Was ist an der „Kleinen Geschichte Lateinamerikas“ zu kritisieren? Vor allem die Einleitung. König schreibt hier, dass sich sein Buch weniger an Lateinamerikaner und an Fachkollegen als vielmehr an „deutsche Leserinnen und Leser“ richtet und dass er mit seinem Buch „Interesse für die Geschichte Lateinamerikas bei ihnen wecken“ will (S. 8f.). Diese von König anvisierte Leserschaft hat vermutlich relativ wenig Vorkenntnisse von der Geschichte Lateinamerikas. Gerade deshalb wäre es hilfreich, wenn in der Einleitung genauer erläutert würde, was Gegenstand und was nicht Gegenstand dieser kleinen Geschichte ist. Ein Fachkollege versteht, dass der „rote Faden“ Staats- und Nationsbildung bedeutet, dass viele Felder der lateinamerikanischen Geschichte ausgeklammert werden. So beginnt Königs Geschichte mit der europäischen Ankunft und Landnahme. Die Zeit vor 1492 nimmt er nicht in den Blick. Und auch später erscheinen Indianer und Afroamerikaner (und übrigens auch Frauen) in erster Linie als Objekte der Geschichte. Die von König gewählte Perspektive macht dies verständlich. Aber ein unbedarfter Leser wird dies aufgrund der knappen Bemerkungen in der Einleitung nicht verstehen. Für ihn wird der Titel („Kleine Geschichte Lateinamerikas“) vielmehr bedeuten, dass alle wichtigen Aspekte abgedeckt sind. Für eine zweite Auflage würde es der Einleitung also gut tun, wenn klar umrissen würde, welche Felder das Buch nicht behandelt.

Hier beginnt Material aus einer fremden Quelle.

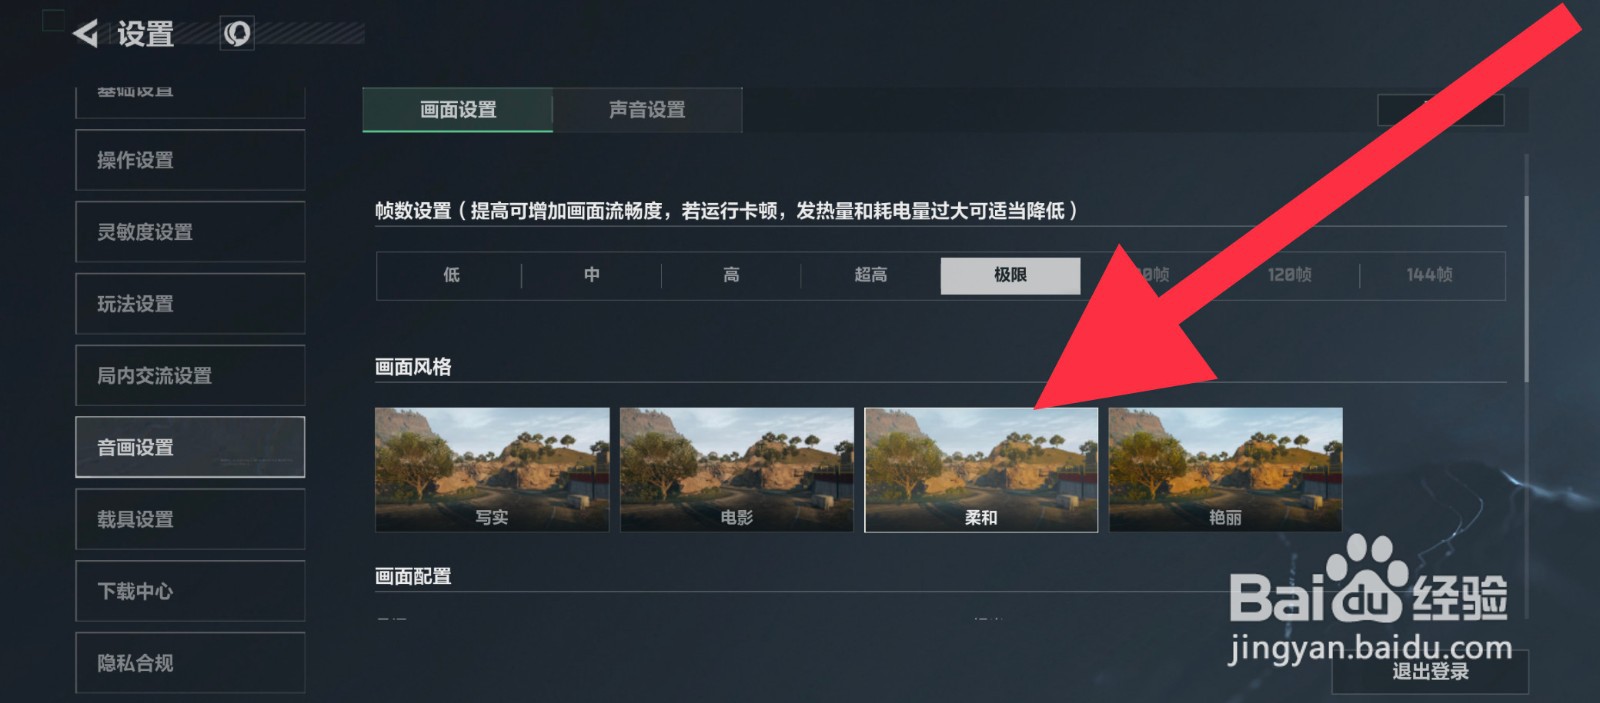Screen dimensions: 1600x703
Task: Choose the 144帧 frame rate
Action: tap(1429, 275)
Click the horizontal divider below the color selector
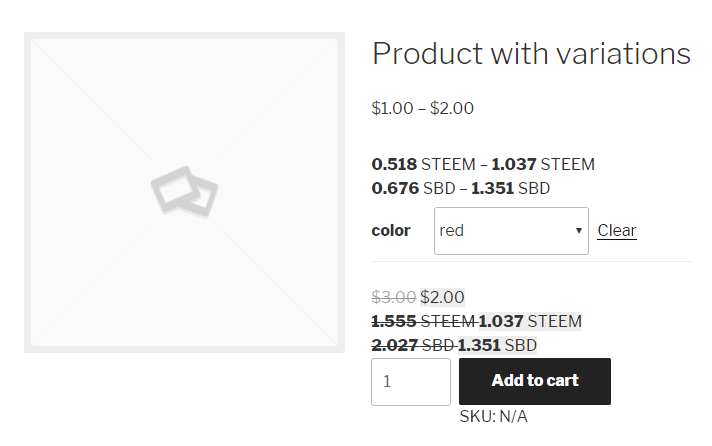This screenshot has height=446, width=712. (531, 262)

Dass es eine solche zweite Auflage geben wird, daran kann kaum ein Zweifel bestehen. Denn das Buch wird sich schnell als eine zentrale Referenz für all jene erweisen, die sich in Studium oder Beruf mit Lateinamerika beschäftigen. Sein Wert ergibt sich dabei gerade aus der detaillierten Zusammenstellung von Daten, den langen tabellarischen Übersichten und den konzisen Zusammenfassungen zentraler Themen. In mancher Hinsicht nähert sich diese „Kleine Geschichte Lateinamerikas“ damit dem „Lateinamerika-Ploetz“, dem leider (bisher?) keine Neuauflage beschieden war. Mit Königs „Kleiner Geschichte Lateinamerikas“ hat sich eine solche Neuauflage wohl auch erledigt.

Anmerkung:
1 Zu nennen sind hier insbesondere vier Titel. Die „Geschichte Lateinamerikas. Von der Unabhängigkeit bis zur Gegenwart“ von Halperin Donghi (Suhrkamp Verlag), welche auf einer italienischen Ausgabe von 1968 basiert. Die im Rowohlt-Verlag 2005 erschienene „Lateinamerikanische Geschichte“, welche von einem Romanisten, Norbert Rehrmann, verfasst wurde, so dass man nicht erwarten darf, dass die vielen in dem Buch behandelten Themen und Fragen immer anhand der neuesten historischen Literatur diskutiert werden. Die sehr differenzierte politikwissenschaftliche Einführung zu Lateinamerika, welche Nikolaus Werz 2005 bei Nomos veröffentlicht hat und die ihren Schwerpunkt in der zweiten Hälfte des 20. Jahrhunderts hat. Und die „Einführung in das Studium der iberischen und lateinamerikanischen Geschichte“ von Karin Schüller (Aschendorff, 2000), welche nicht den Anspruch hat, einen Überblick über die Geschichte Lateinamerikas zu geben, sondern vielmehr Hinweise und Empfehlungen zum Studium der lateinamerikanischen Geschichte liefern will.